Using PyQGIS to buffer the width different than the height of a rectangle

Question

So I have a polygon in QGIS (3.18) and it will always be a rectangle (I create it using minimum bounding geometry, oriented rectangle) I want to buffer the width out using some math to get the total width to a number divisible by a number input by the user, and I want to do the same to the height but the buffer amount will need to be different to get it divisible by the same number. What is the best way to go about this?

This is for a plugin so I need to do this in PyQGIS.

EDIT: the end goal here is to divide this rectangle up into a grid of squares (side length of whatever the user inputs), and the squares should fill the rectangle up without any partial squares. If there is an even better way to get to this end goal then great. But I figure I will need to get the dimensions of the rectangle correct first.

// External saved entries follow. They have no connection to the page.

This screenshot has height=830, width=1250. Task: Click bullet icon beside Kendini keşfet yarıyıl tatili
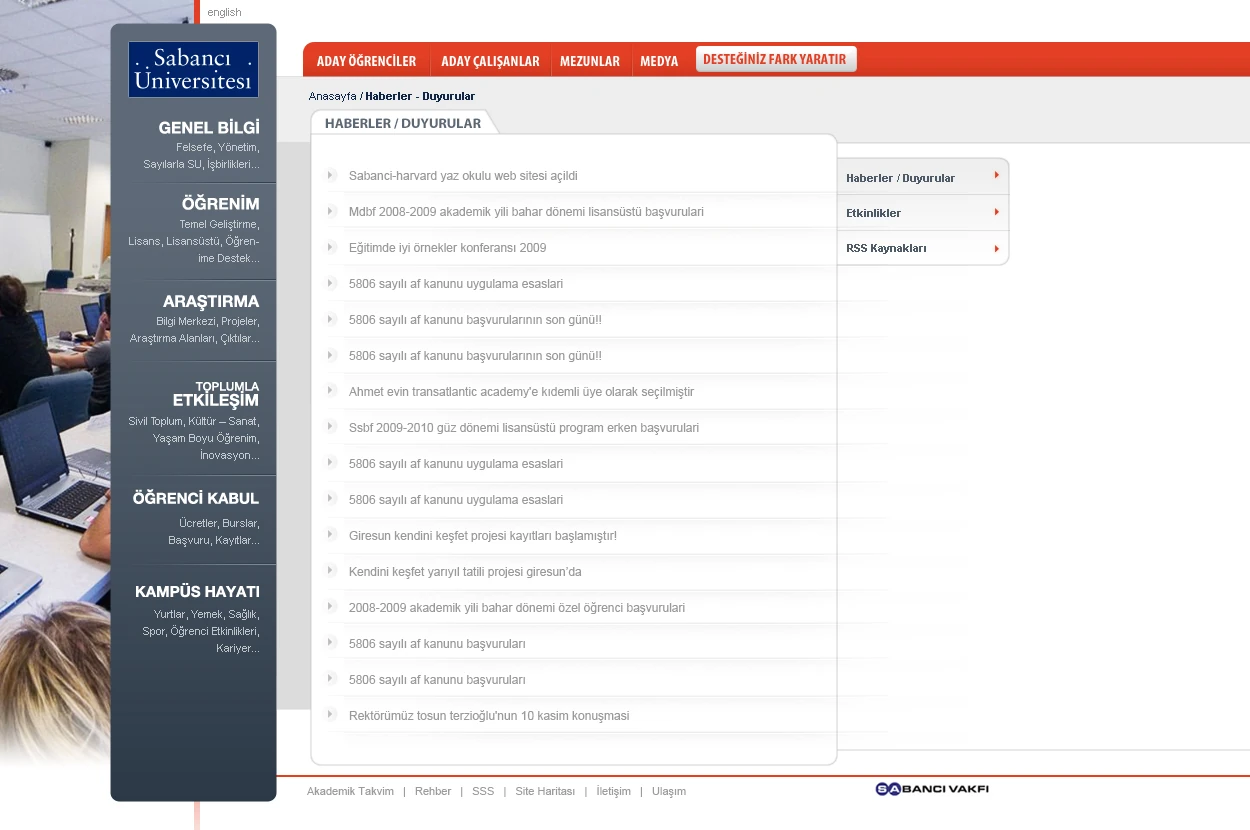coord(331,571)
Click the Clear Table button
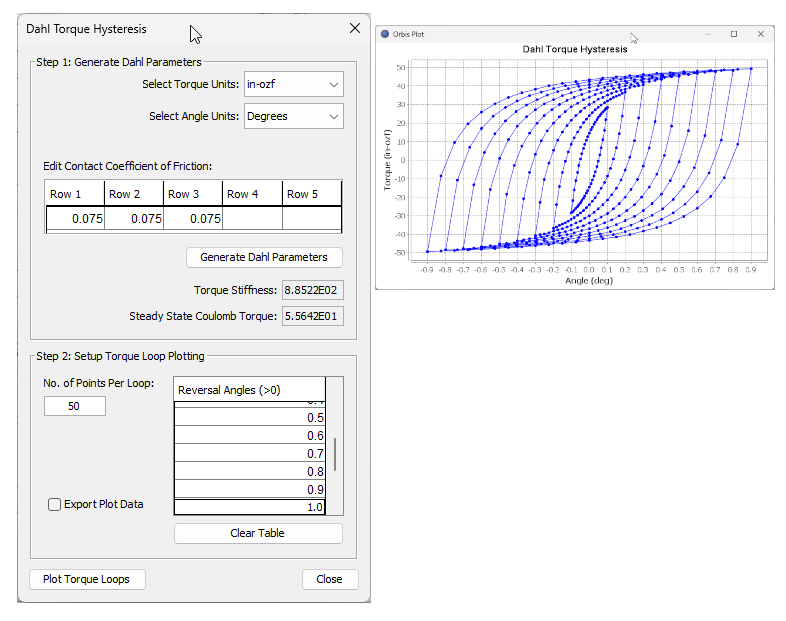Screen dimensions: 786x621 pos(258,533)
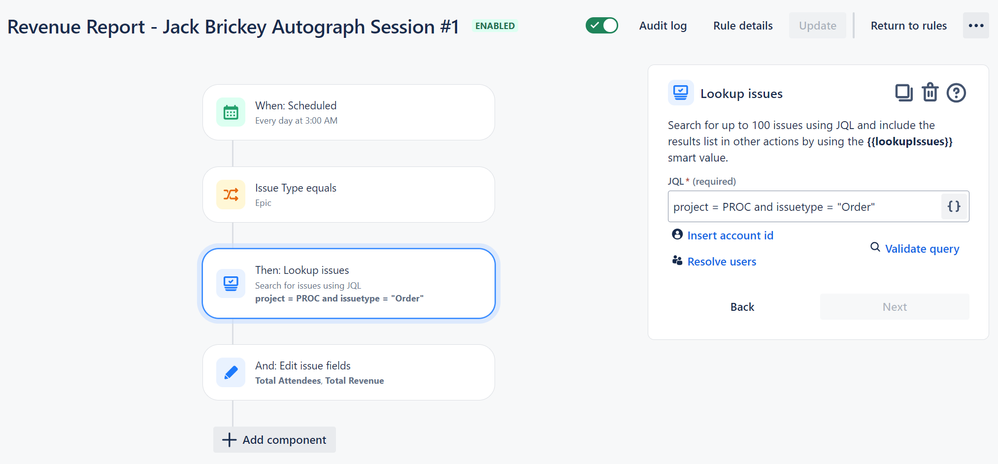
Task: Open the more options ellipsis menu
Action: click(x=976, y=26)
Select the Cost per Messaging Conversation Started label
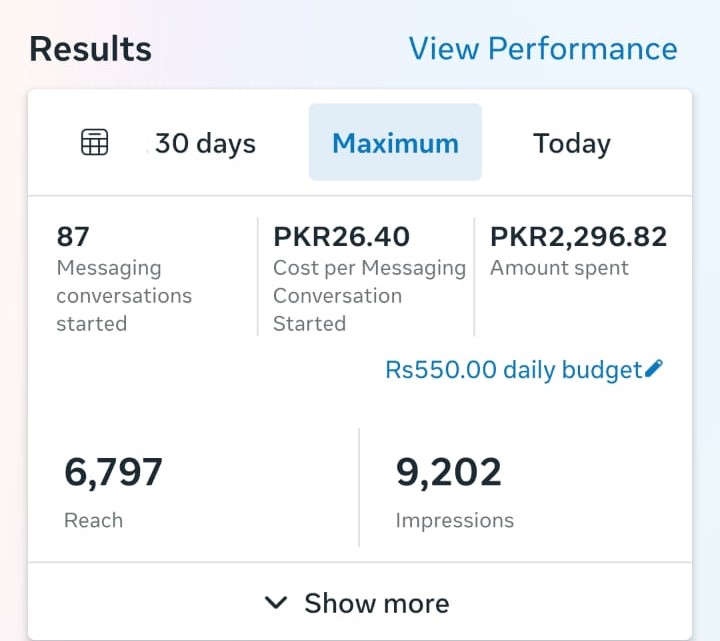Viewport: 720px width, 641px height. pos(369,296)
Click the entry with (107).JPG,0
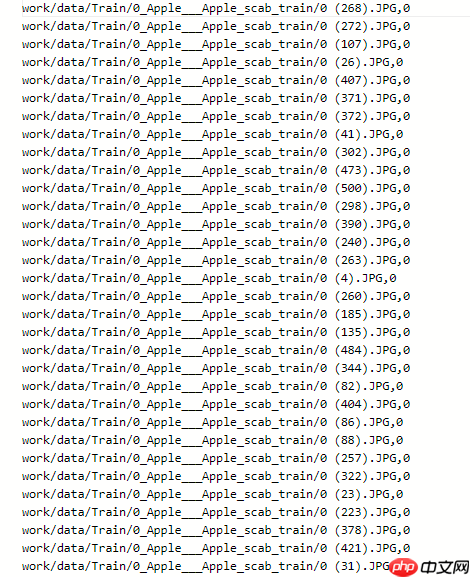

here is the code to create the rectangle:

        newconvexhulllayer = processing.run("qgis:minimumboundinggeometry", {
          'INPUT': self.poly_layer,
          'TYPE': 1,
          'OUTPUT': 'memory:'})

        QgsProject.instance().addMapLayer(newconvexhulllayer['OUTPUT'])

I don't know where to begin for code for the buffer since I need to buffer the width and height by a different amount. I'm not worried about the math I just need to know how to buffer the width and height differently in qgis.

Answer 1

Here a PyQGIS solution for 1 feature :

from functools import lru_cache

@lru_cache(maxsize=6)
def orientation_choices(num_coords: int, axis: str = "x") -> list:
    if axis == "x":
        if num_coords == 4:  # diagonal rectangle
            return ["L", "L", "R", "R"]
        elif num_coords == 2:  # aligned with North rectangle
            return ["L", "R"]
        elif num_coords == 3:  # diamond rectangle
            return ["L", "0", "R"]

    if axis == "y":
        if num_coords == 4:  # diagonal rectangle
            return ["B", "B", "T", "T"]
        elif num_coords == 2:  # aligned with North rectangle
            return ["B", "T"]
        elif num_coords == 3:  # diamond rectangle
            return ["B", "0", "T"]


def which_rect_corner(vertices: list, vertex: QgsPoint) -> str:
    x_coords, y_coords = zip(*set((v.x(), v.y()) for v in vertices))
    x_coords = sorted(x_coords)
    y_coords = sorted(y_coords)
    pos_x_vertex = x_coords.index(vertex.x())
    pos_y_vertex = y_coords.index(vertex.y())
    choices_x = orientation_choices(len(x_coords), "x")
    choices_y = orientation_choices(len(y_coords), "y")
    return f'{choices_y[pos_y_vertex]}{choices_x[pos_x_vertex]}'


# replace here the variables with true values
rect_feature_index = 1
rect_width = 99
rect_height = 23
user_input = 20

# replace layer by the vector layer output of the QGIS alg
layer = iface.activeLayer()
current_rect_geom = layer.getFeature(rect_feature_index).geometry()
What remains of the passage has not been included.